Using potentiometers for position feedback is a common practice.

Another limit besides number of turns is the life expectancy of potentiometer. If this is a high cycle application you may not have a very long life cycle.

The 150 foot should not be a problem with good shielded cable.

Barry1961
 
Pots are also very noisy, particularly under vibration

TTFN



 
you can get pot.meters with guaranted life time.
 
What about a pulse counting method using an inductive sensor? More robust, longer life, no limits on rotational life. You can sense any convenient ferrous object on the winch - a bolt head or a hole in the drum would be obvious candidates.

The aggravation saved when the pot breaks will soon offset the extra £50 you spent on the pulse counter.

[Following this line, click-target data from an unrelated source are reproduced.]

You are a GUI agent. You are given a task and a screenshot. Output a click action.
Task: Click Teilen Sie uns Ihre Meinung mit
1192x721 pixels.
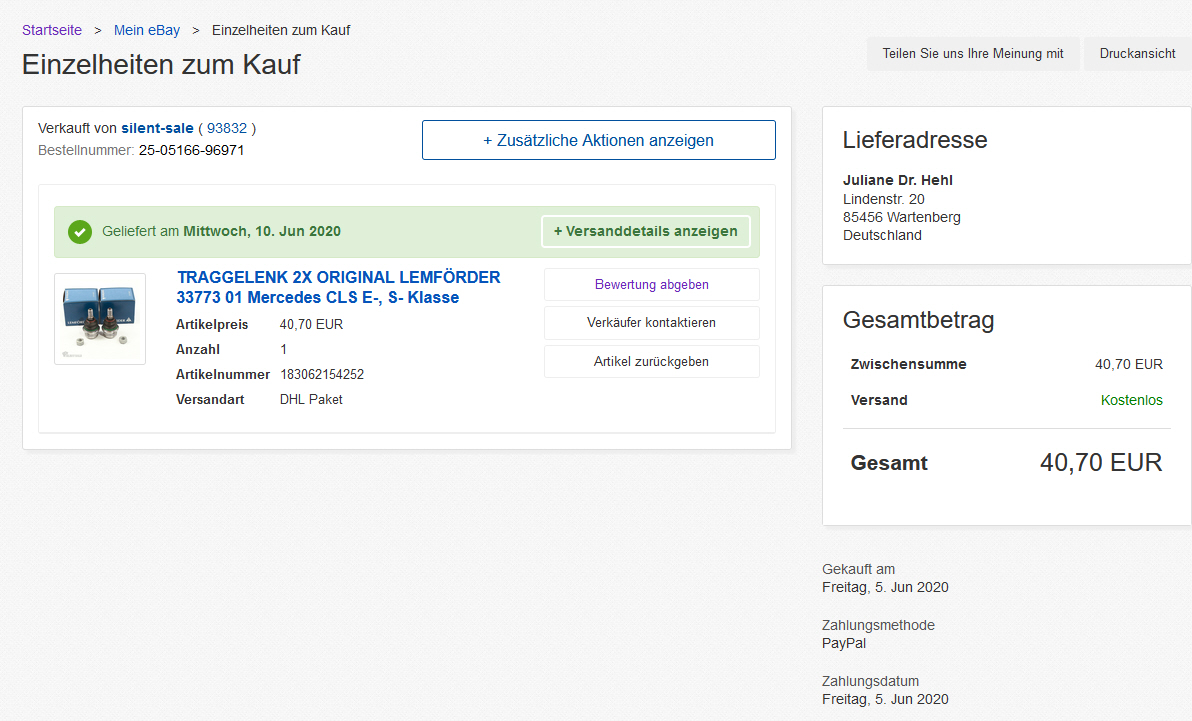tap(972, 54)
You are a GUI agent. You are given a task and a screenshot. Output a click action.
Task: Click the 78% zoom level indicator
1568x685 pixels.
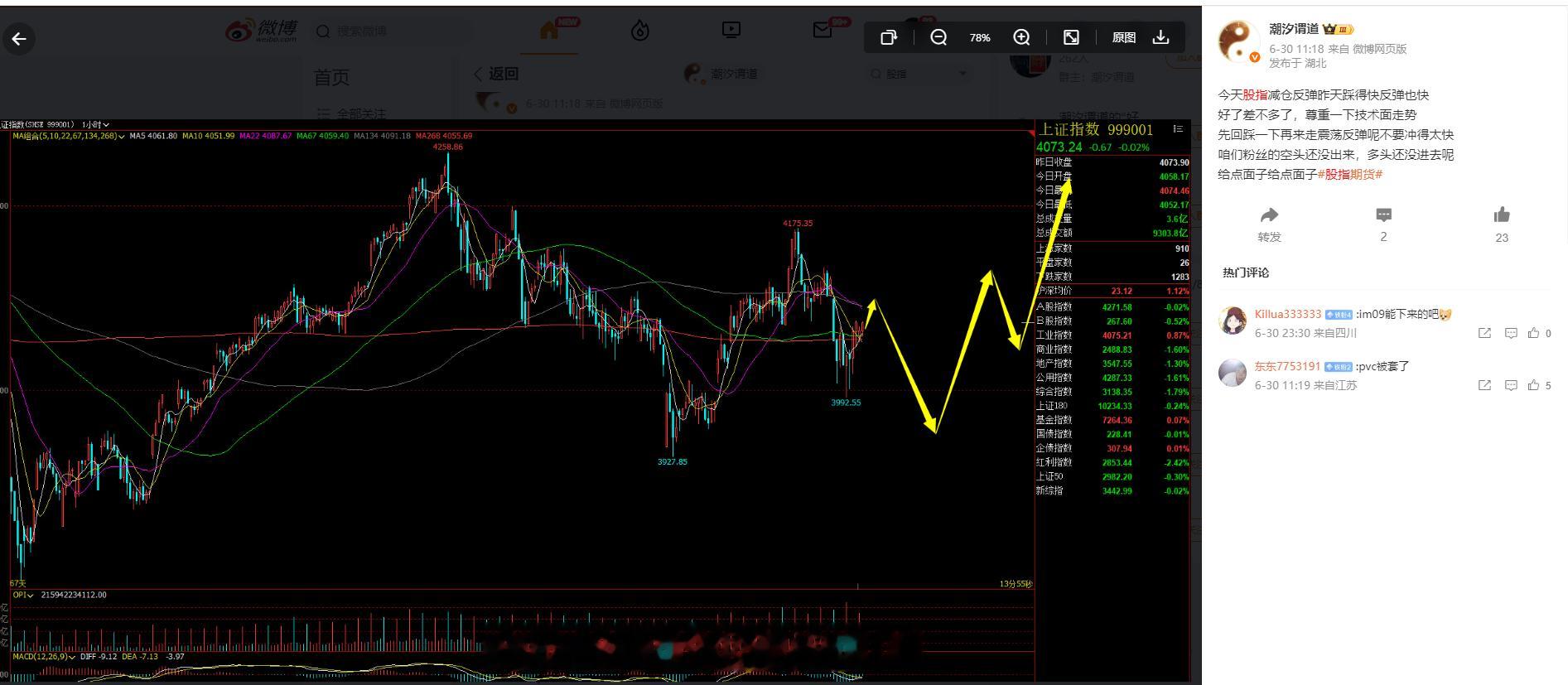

----------------------------------

One day my ship will come in.
But with my luck, I'll be at the airport!
 
They make fishing reels with digital readouts. You might want to look some of them over. The electrical winches that are used for lowering downriggers ( also availabe at your local sporting goods store ) I am not sure if you could adopt a reel for use but the circuitry might be adotptable.
The other option is to use a pulse counter. Acton instruments is a good place to start.
as is Wilkerson Instrument Co.
You can use off the shelf instruments to count revolutions and tranmit them to an indicator on your panel. I would go for a magnet bolted to the drum or a photocell looking at a painted spot on the drum.
Lastly, google up counters and hoist position indicators. I used a Red Lion counter once to do exactly what your doing. It would count up and down ( used a contact off the hoist control to know if it was going up or down). The one I used just counted, I think they had one with a math function that would convert the pulse to length.
Get the catalogs and application notes from the above and you can come up with something pretty fast that will work. Like this However it's more likely what you want exist and is in use on the Link Belt crane at the nearest construction site.
 
Pulse counter ...MUCH better idea.

No noise, power dissipation, or turn limit problems.
 
You need to make the pulse counter non-volatile if you want to know where the drum is after power down.

Potentiometer is not a bad solution. If you can solve the mechanical part of it - which you probably have. Noise and vibration is not an issue if you are reading out via a simple analogue meter.

Gunnar Englund
 
A multiturn potentiometer should work fine. The drum will need some sort of very rugged mechanical end stop at both limits of rotation, to prevent mechanical damage to the potentiometer.